══ Records provided ══

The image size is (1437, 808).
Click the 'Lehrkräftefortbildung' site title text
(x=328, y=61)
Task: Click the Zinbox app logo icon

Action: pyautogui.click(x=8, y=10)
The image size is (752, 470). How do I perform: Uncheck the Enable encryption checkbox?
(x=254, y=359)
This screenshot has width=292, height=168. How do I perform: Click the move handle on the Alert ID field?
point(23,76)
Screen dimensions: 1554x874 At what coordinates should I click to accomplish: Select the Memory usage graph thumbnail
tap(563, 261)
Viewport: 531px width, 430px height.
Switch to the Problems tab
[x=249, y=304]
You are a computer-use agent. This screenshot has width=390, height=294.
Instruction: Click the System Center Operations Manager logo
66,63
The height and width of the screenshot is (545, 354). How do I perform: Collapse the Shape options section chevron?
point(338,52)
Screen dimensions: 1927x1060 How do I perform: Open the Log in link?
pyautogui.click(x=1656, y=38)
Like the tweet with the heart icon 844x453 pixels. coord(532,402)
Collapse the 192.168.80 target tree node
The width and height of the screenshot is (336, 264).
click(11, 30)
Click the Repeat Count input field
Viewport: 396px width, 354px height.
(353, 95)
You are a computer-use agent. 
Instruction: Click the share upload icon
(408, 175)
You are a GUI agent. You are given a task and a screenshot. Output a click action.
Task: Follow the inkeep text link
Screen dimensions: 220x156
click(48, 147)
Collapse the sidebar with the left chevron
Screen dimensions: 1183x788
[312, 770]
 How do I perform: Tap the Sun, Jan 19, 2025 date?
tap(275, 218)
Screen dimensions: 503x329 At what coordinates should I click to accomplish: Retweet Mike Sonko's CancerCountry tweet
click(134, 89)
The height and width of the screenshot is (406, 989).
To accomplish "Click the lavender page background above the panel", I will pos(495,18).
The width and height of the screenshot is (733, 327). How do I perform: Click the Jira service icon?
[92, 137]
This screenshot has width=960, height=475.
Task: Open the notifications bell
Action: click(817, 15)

═══

▶ **Written task**:
Reproduce the material above, putting "How can I carry out" wherever "How do I perform" appears and leaving everything else unchanged.

▶ **Response to this task**:
The image size is (1437, 808).
Click the 'Lehrkräftefortbildung' site title text
(x=328, y=61)
Task: Click the Zinbox app logo icon

Action: pyautogui.click(x=8, y=10)
The image size is (752, 470). How can I carry out: Uncheck the Enable encryption checkbox?
(x=254, y=359)
This screenshot has width=292, height=168. How can I carry out: Click the move handle on the Alert ID field?
point(23,76)
Screen dimensions: 1554x874 At what coordinates should I click to accomplish: Select the Memory usage graph thumbnail
tap(563, 261)
Viewport: 531px width, 430px height.
Switch to the Problems tab
[x=249, y=304]
You are a computer-use agent. This screenshot has width=390, height=294.
Instruction: Click the System Center Operations Manager logo
66,63
The height and width of the screenshot is (545, 354). How can I carry out: Collapse the Shape options section chevron?
point(338,52)
Screen dimensions: 1927x1060 How can I carry out: Open the Log in link?
pyautogui.click(x=1656, y=38)
Like the tweet with the heart icon 844x453 pixels. coord(532,402)
Collapse the 192.168.80 target tree node
The width and height of the screenshot is (336, 264).
click(11, 30)
Click the Repeat Count input field
Viewport: 396px width, 354px height.
(353, 95)
You are a computer-use agent. 
Instruction: Click the share upload icon
(408, 175)
You are a GUI agent. You are given a task and a screenshot. Output a click action.
Task: Follow the inkeep text link
Screen dimensions: 220x156
click(48, 147)
Collapse the sidebar with the left chevron
Screen dimensions: 1183x788
[312, 770]
 How can I carry out: Tap the Sun, Jan 19, 2025 date?
tap(275, 218)
Screen dimensions: 503x329 At what coordinates should I click to accomplish: Retweet Mike Sonko's CancerCountry tweet
click(134, 89)
The height and width of the screenshot is (406, 989).
To accomplish "Click the lavender page background above the panel", I will pos(495,18).
The width and height of the screenshot is (733, 327). How can I carry out: Click the Jira service icon?
[92, 137]
This screenshot has width=960, height=475.
Task: Open the notifications bell
Action: click(817, 15)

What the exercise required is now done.